Any flying machine, whether it’s a big commercial jet or a small Cessna, needs the ability to sense what the craft is doing in the real world. On a typical plane, onboard sensors measure variables like the plane’s speed, altitude, and how much it might be banking left or right, and instrument panels in the cockpit relay that essential information to the pilots.
Air taxis, however, are different from typical planes. These little electric vehicles take off and land vertically, and transport people over short distances. While their flying styles are different, the vehicles still need to collect data about what they’re doing, too, in order to safely operate.
Bosch has previously made sensors for cars and motorcycles, but now it’s throwing itself into the air-taxi arena with a sensor array that plugs into the crafts. Called the universal control unit, the package will be able to measure actions like acceleration, compass direction, and altitude. Part of the reason that the company says that it thinks that it can produce parts for this field is because of the high cost of traditional aviation sensors, and their experience making units that go into ground vehicles. In short: with multiple companies working on flying-machine projects meant to whisk people around, some of them may be interested in putting affordable sensors in them.

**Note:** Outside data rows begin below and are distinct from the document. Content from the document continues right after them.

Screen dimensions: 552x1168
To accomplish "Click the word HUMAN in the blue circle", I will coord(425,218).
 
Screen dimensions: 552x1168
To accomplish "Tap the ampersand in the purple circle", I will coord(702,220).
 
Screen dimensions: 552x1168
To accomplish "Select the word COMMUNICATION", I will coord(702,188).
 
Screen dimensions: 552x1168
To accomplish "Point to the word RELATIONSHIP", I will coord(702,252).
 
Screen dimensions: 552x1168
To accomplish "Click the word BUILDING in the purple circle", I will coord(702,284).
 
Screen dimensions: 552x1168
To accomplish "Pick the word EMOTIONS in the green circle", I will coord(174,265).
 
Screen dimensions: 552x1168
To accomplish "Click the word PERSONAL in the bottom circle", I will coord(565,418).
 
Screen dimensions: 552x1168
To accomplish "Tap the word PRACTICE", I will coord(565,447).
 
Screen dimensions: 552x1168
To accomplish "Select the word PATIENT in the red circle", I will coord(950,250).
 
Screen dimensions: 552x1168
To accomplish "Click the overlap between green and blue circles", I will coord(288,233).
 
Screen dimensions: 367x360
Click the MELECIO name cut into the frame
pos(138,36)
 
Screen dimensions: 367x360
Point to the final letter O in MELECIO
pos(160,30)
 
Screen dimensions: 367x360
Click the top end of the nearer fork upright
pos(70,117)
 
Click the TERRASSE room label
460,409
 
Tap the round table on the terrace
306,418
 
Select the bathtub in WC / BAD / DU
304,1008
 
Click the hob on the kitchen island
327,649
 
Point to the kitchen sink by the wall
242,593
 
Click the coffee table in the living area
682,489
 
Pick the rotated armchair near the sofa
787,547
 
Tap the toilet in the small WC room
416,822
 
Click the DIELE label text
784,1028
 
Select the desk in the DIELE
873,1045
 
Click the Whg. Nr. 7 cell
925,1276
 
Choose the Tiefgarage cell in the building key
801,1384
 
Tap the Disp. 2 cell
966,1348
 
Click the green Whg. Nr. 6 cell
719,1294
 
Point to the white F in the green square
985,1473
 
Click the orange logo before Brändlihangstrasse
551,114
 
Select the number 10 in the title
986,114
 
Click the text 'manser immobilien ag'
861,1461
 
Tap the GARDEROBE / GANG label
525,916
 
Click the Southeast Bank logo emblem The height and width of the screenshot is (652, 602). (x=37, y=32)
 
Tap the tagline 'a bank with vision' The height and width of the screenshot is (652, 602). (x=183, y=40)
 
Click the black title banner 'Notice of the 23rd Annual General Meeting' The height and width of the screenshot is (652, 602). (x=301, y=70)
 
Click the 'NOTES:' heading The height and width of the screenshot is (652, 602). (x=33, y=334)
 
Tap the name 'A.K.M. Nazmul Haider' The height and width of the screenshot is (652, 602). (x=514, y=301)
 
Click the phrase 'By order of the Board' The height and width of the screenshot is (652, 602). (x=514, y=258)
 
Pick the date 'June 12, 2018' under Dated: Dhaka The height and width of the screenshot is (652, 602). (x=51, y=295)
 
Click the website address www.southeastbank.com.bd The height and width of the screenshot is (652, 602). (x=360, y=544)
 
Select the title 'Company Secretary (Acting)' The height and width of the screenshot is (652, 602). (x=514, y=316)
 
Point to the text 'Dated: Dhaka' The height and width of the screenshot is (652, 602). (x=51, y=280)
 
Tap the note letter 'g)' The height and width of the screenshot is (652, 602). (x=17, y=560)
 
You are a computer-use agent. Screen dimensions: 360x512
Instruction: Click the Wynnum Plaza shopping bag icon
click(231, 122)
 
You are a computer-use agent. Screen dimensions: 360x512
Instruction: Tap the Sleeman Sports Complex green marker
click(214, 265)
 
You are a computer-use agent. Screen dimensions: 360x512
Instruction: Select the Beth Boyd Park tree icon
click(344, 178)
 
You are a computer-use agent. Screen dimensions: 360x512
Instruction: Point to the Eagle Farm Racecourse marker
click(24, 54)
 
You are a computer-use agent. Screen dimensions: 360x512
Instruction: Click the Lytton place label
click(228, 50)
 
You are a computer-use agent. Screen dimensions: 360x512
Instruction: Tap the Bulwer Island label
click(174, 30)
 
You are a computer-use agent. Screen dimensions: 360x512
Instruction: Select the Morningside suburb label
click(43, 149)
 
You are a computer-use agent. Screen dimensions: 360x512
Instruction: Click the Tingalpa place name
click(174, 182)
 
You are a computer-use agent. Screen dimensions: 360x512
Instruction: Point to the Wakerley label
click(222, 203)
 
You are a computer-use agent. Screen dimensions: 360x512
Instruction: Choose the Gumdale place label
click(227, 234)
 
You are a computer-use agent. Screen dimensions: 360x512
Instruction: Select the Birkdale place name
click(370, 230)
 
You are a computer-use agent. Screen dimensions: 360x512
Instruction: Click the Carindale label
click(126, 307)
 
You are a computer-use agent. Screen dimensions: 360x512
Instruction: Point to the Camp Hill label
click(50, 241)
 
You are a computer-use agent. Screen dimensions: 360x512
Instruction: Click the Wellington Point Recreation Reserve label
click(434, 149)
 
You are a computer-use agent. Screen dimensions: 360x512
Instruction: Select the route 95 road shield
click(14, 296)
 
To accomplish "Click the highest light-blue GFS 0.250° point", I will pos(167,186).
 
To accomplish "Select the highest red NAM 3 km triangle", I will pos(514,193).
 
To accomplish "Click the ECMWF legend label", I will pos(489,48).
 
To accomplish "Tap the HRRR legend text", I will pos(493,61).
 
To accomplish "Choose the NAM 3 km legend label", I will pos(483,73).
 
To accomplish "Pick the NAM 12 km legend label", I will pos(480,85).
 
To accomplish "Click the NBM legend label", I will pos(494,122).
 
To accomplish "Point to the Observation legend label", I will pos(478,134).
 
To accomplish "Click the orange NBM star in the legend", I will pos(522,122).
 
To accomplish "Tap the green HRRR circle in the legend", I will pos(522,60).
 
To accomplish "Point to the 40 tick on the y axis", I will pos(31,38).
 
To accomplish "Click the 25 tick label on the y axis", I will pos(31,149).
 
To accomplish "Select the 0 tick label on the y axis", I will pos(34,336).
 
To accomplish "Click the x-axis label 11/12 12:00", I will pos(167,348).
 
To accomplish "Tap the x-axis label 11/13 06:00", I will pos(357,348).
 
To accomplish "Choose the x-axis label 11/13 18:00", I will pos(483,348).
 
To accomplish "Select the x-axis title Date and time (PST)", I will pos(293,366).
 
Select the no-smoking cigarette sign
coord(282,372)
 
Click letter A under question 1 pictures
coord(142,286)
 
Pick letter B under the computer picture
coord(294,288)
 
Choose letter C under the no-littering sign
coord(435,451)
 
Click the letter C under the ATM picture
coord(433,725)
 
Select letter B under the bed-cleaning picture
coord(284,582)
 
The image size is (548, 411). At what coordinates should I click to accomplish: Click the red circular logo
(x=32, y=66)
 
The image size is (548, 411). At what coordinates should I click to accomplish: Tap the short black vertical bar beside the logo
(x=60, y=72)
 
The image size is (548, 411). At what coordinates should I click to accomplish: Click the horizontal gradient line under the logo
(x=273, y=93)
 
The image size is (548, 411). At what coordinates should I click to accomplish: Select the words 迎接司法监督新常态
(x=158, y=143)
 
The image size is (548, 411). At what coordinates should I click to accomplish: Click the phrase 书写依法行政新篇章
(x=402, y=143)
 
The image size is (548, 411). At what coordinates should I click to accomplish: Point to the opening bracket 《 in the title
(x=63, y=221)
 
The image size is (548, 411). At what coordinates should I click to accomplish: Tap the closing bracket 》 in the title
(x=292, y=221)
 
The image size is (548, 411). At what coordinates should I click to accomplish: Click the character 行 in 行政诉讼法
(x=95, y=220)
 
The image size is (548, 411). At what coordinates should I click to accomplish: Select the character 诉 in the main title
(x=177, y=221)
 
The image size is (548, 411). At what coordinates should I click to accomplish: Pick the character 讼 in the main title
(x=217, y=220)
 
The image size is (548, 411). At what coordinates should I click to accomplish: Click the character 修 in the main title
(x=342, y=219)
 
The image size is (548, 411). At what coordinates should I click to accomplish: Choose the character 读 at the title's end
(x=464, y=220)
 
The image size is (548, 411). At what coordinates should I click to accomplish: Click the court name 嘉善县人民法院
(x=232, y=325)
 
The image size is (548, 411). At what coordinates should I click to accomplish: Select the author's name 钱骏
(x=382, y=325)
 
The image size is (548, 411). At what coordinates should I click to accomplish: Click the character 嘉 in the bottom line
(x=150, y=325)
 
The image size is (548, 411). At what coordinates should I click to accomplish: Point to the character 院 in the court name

In fact, a Bosch spokesperson says via email that they’re in touch with “numerous” air taxi makers and that they’ve “already test[ed] our sensor-box with them in the air.”
Of course, the companies that make the flying machines will decide for themselves what type of sensors and other technology to use on board. For example, earlier this month, a five-seater electric plane took off for the first time. Made by a German company called Lilium, it can hover and cruise thanks to 36 engines—jet-like motors called ducted fans—that attach to its two wings and swivel to point down or back. The craft is exciting because it should theoretically be able to travel 186 miles, a long distance for this category of vehicle. “We’re not providing any detail on whose technology we’re using at the moment,” a spokesperson for the company said via email.
Measuring air speed, altitude, and the craft’s orientation in space is both crucial and complex. In the clouds or at night, for instance, if pilots cannot see the real horizon, they’ll need to rely on an instrument called an artificial horizon that’s located in a part of the cockpit called the primary flight display. Instruments like these must be completely reliable for the plane to stay safe. And redundancy is an important principle in aviation—a plane should have multiple ways of knowing what it’s doing.
The Bosch spokesperson says that the sensor system it’s working on takes that principle of redundancy in aviation into account, especially with something as important to get right at a craft’s altitude. “All sensors are dissimilar and redundant, and each sensors has some safety features which detect failures,” they wrote, via email.
Airplanes and flying taxis aren’t the only machines that use sensors to figure out what they’re doing—inertial measurement units are common in gadgets that move around, and consist of accelerometers and gyroscopes. An Apple Watch, for example, uses an accelerometer and gyroscope to detect your wrist’s motion and rotation, and the Onewheel Pint electric skateboard uses the same to know what the board is doing, so the motor powering its wheel can respond appropriately and keep you balanced.
But in terrestrial devices like these, a failed sensor is an inconvenience. In aviation, it can spell disaster. In other words, these systems must work perfectly if we want a future where we’re whisked around by electric helicopter-like machines—sometimes ones that even run autonomously—in a safe, reliable way.